News media from the United Kingdom to China are reporting on the exoneration of Anthony Ray Hinton, who was released on April 3 after thirty years on death row for crimes he did not commit.
Mr. Hinton was convicted of two capital murders in 1985 based solely on the assertion that a revolver taken from his mother’s home was the gun used in both murders and in a third uncharged crime. In 2002, EJI attorneys presented evidence from top gun experts that the revolver could not be matched to crime evidence, but Alabama prosecutors refused to re-examine the case until this spring, when state scientists confirmed that the bullets cannot be matched to the revolver.
International media are reporting on how Mr. Hinton’s case exemplifies the problems with America’s death penalty system. As the Guardian reported, EJI’s Bryan Stevenson “called Hinton’s conviction a ‘case study’ in what is wrong with the American justice system.” Mr. Stevenson leads Mr. Hinton’s legal team at EJI. “We have a system that treats you better if you are rich and guilty than if you are poor and innocent and this case proves it,” he told reporters. “We have a system that is compromised by racial bias and this case proves it. We have a system that doesn’t do the right thing when the right thing is apparent. Prosecutors should have done this testing years ago.”
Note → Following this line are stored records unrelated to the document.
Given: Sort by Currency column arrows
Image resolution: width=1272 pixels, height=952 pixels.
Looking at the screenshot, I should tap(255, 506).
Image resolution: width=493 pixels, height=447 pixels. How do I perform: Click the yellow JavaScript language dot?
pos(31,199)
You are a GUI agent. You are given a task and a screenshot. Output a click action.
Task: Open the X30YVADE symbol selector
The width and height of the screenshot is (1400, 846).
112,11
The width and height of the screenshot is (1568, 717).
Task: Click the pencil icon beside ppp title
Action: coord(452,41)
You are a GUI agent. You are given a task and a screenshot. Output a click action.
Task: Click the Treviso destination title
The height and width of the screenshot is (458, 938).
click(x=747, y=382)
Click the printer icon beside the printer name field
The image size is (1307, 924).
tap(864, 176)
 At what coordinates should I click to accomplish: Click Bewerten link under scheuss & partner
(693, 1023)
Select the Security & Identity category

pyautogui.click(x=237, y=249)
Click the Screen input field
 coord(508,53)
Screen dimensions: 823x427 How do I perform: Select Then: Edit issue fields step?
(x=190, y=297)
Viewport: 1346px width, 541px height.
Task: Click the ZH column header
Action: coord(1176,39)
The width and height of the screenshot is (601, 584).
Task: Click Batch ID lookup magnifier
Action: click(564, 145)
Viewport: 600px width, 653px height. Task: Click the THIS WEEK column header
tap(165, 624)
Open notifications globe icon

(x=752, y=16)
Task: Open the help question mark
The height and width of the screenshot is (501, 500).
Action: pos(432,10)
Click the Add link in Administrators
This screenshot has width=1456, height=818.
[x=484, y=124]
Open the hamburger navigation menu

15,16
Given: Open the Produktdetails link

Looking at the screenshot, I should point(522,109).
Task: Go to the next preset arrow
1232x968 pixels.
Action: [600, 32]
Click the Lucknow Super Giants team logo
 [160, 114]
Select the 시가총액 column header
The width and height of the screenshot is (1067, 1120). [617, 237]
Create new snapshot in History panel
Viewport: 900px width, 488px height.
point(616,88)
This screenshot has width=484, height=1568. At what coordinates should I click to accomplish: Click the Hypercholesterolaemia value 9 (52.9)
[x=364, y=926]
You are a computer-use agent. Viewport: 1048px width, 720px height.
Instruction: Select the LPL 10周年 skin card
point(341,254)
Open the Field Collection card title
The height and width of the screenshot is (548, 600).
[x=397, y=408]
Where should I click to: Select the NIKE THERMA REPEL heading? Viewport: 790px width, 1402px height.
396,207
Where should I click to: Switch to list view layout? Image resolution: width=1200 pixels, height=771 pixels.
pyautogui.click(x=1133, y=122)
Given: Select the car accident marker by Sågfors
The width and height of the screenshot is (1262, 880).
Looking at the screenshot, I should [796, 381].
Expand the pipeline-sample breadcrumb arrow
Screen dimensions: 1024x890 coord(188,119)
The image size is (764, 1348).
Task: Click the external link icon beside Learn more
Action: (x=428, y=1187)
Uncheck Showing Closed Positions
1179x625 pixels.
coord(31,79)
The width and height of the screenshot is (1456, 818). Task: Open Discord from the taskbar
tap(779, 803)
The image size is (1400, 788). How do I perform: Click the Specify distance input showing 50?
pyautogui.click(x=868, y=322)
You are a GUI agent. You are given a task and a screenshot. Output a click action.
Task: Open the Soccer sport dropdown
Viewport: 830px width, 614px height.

In its interview with Mr. Stevenson, China Central Television highlighted the role of race and poverty in Mr. Hinton’s wrongful conviction. The prosecutor had a documented history of racial bias and said he could tell that Mr. Hinton was guilty and “evil” solely from his appearance. Because Mr. Hinton was poor, he was appointed a lawyer who mistakenly thought he could not get enough money to hire a qualified firearms examiner. The United States Supreme Court found this lawyer was constitutionally deficient, which led to the reversal of Mr. Hinton’s conviction and death sentence.
Mr. Hinton discussed the role of racism in an interview with BBC Radio. “When you’re poor and Black in America,” he said, “you stand a greater chance of going to prison for something you didn’t do.”
Mr. Hinton’s release also has prompted editorials in local and national papers of record. The New York Times cited his case in an editorial condemning the unreliability of the death penalty. Noting that Mr. Hinton is the 152nd person to be exonerated and released from death row in America, the editorial board wrote “[t]hat is far more than often enough to conclude that the death penalty — besides being cruel, immoral, and ineffective at reducing crime — is so riddled with error that no civilized nation should tolerate its use.”
Closer to home, local citizens called for accountability, urging Alabama voters in the future to “think seriously about electing law enforcement officials who care more about justice than about points in the win column at any cost.”